-- Begin Supplied material --

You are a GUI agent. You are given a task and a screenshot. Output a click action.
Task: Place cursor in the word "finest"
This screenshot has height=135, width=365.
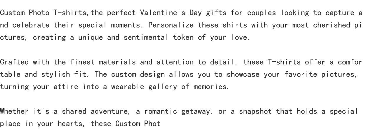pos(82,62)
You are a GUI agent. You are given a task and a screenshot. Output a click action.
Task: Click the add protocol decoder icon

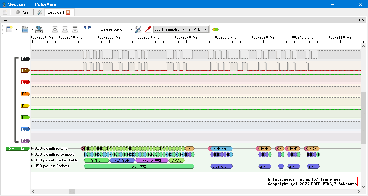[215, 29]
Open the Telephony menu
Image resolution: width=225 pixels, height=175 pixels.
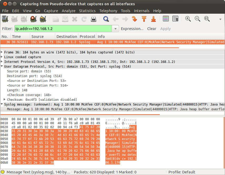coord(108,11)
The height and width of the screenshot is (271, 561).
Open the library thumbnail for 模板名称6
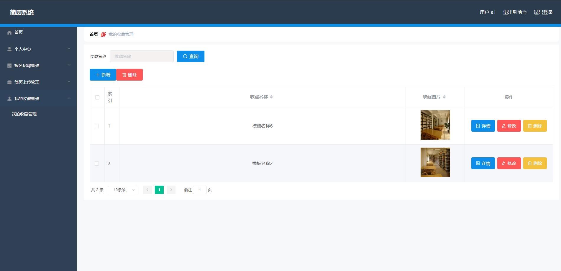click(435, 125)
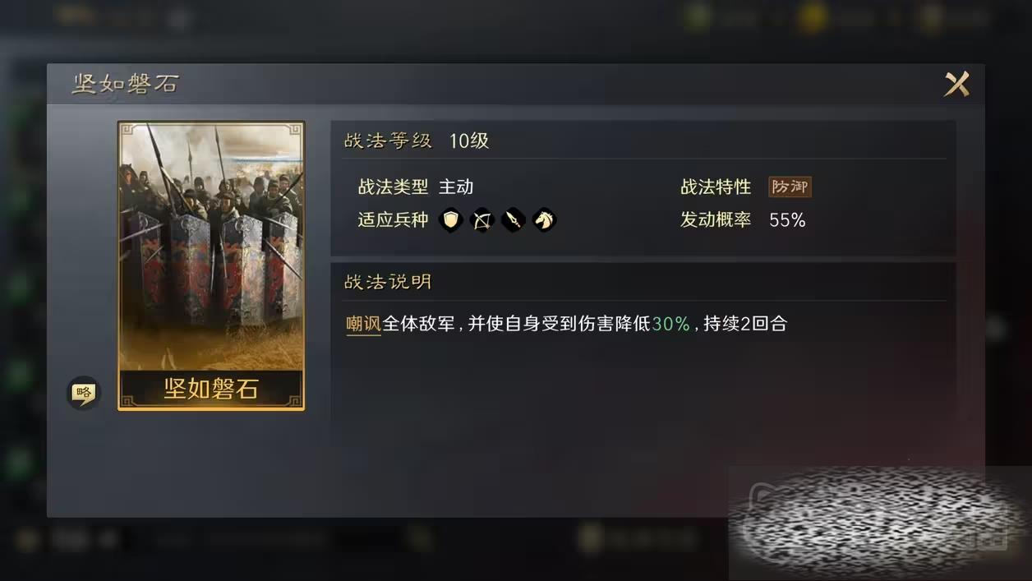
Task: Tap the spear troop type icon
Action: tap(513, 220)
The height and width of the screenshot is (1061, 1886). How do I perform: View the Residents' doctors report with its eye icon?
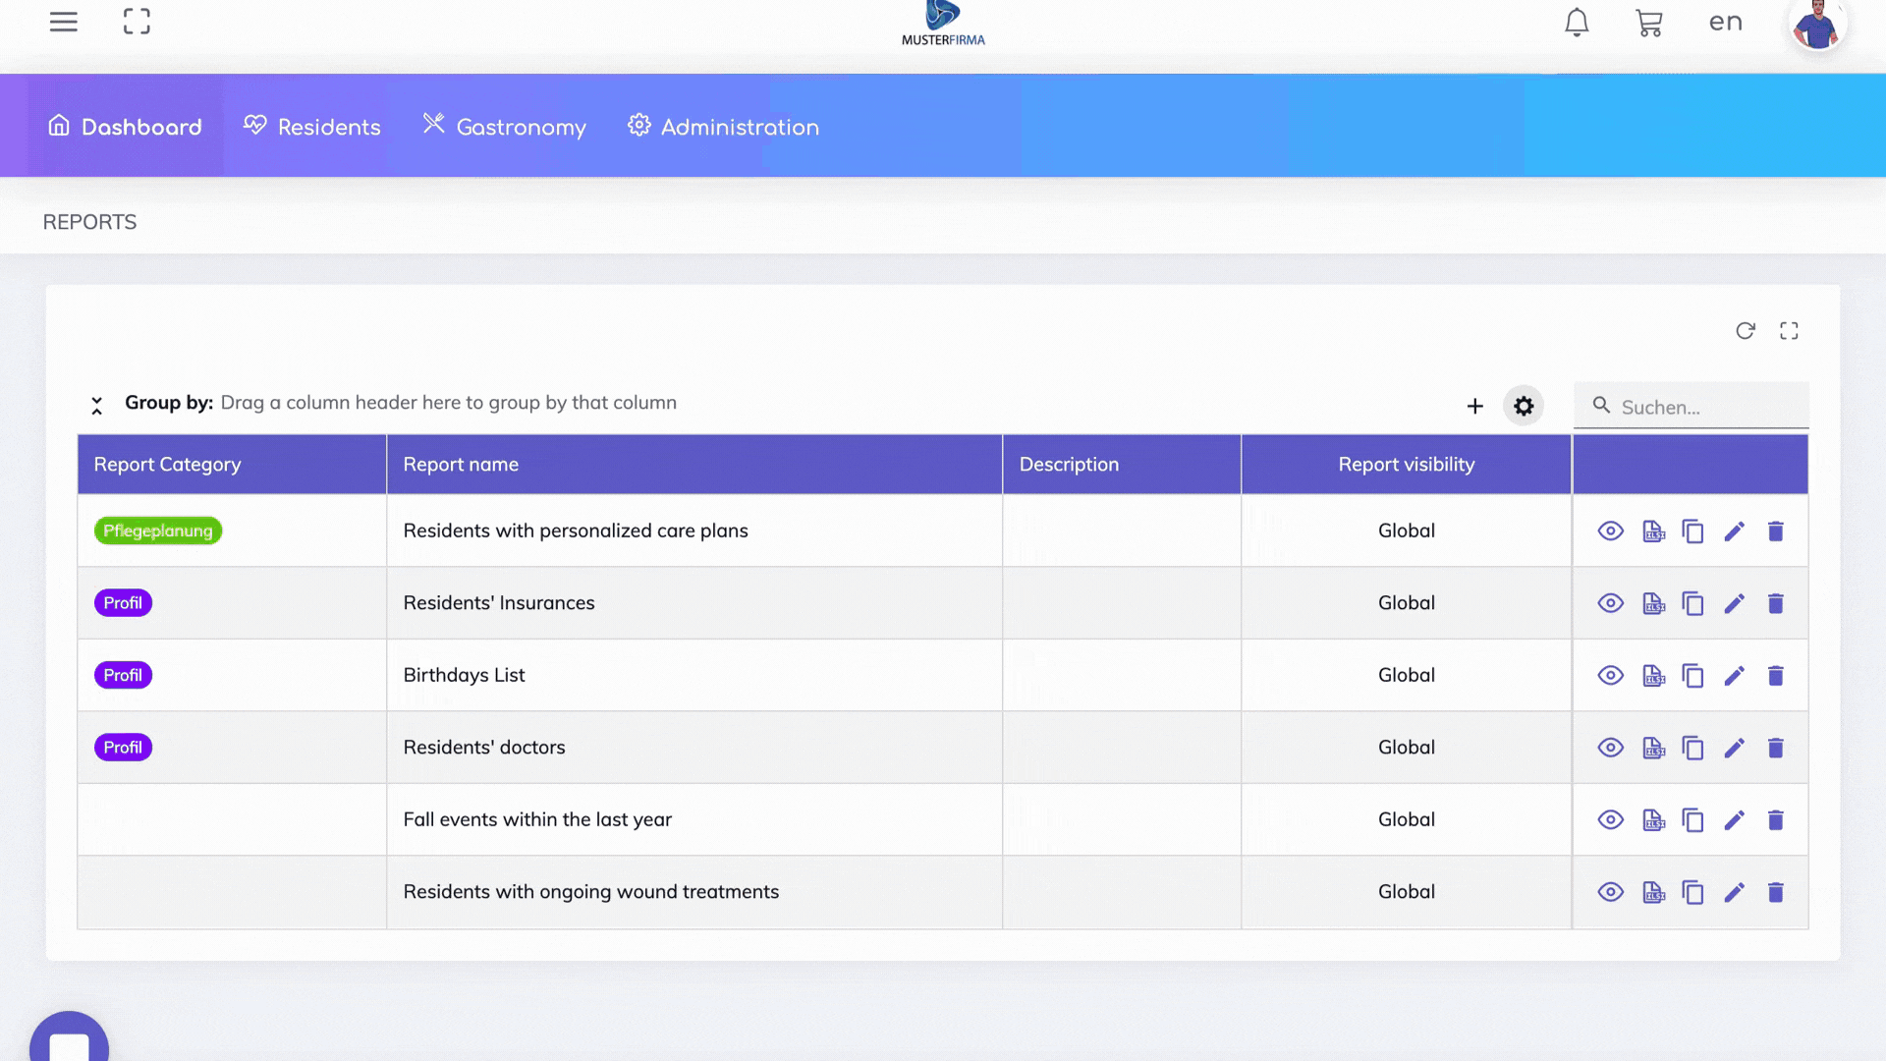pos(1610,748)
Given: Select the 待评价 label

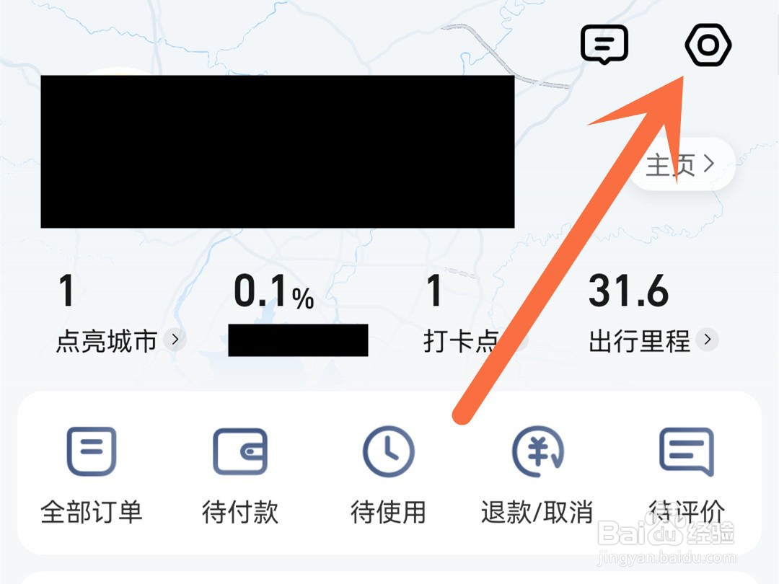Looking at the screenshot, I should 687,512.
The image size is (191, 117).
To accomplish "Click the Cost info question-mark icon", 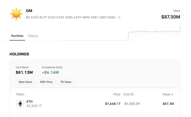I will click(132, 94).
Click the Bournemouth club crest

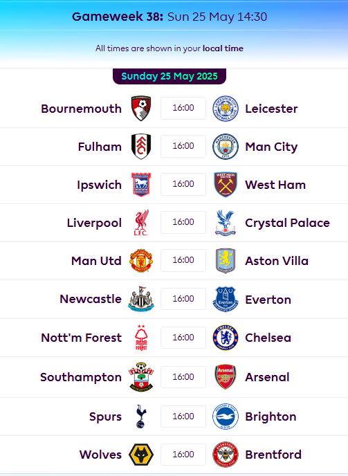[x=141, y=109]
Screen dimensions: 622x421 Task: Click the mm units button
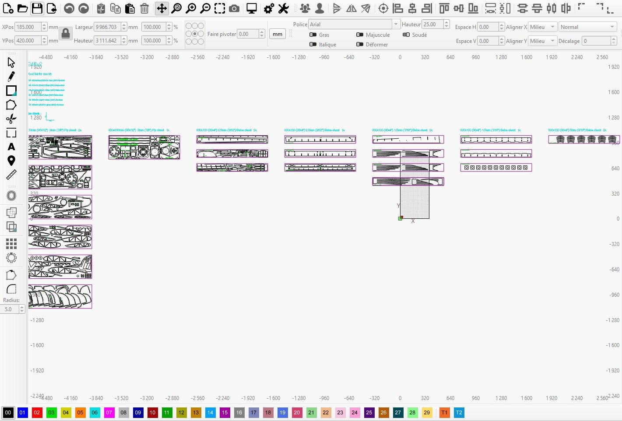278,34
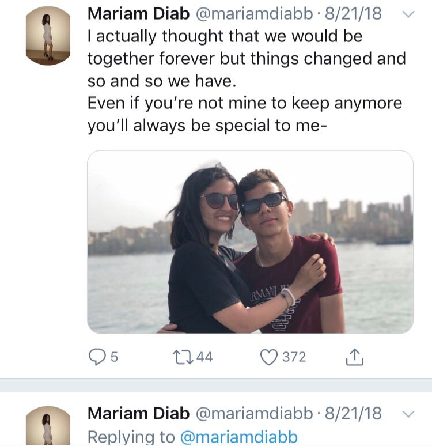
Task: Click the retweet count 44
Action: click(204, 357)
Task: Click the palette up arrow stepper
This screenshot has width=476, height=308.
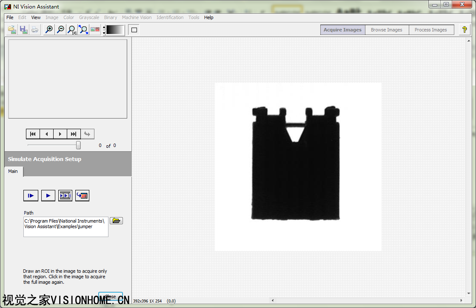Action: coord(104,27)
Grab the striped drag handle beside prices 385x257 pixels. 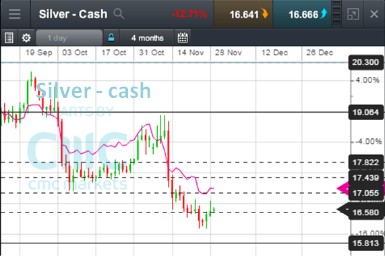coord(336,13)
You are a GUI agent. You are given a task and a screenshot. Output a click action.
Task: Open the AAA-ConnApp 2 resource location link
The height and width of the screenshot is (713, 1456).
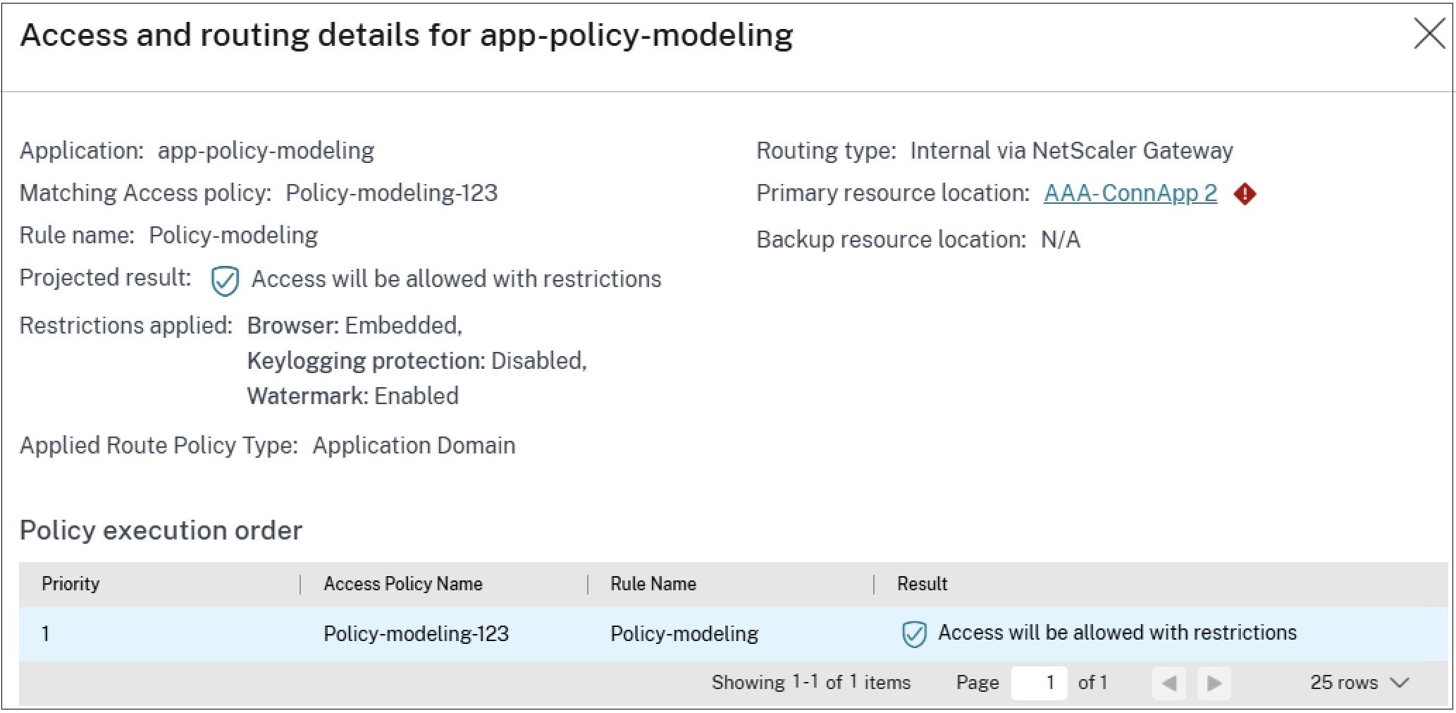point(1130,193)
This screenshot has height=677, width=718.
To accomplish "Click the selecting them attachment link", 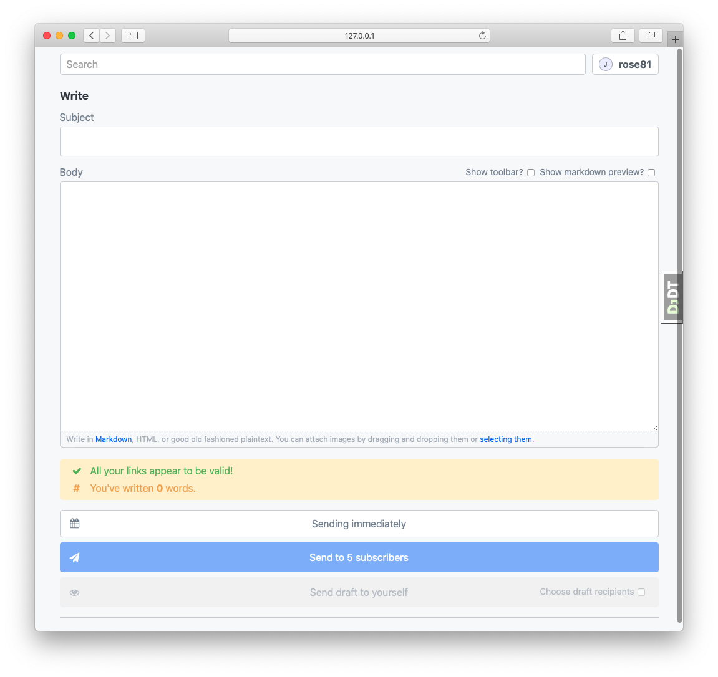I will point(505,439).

-- End Supplied material --

# [Written exercise]
Select each line in the listing above that contains the word "This". Letter case matters.

# [Response]
This screenshot has height=135, width=365.
This screenshot has width=476, height=308.
This screenshot has height=677, width=718.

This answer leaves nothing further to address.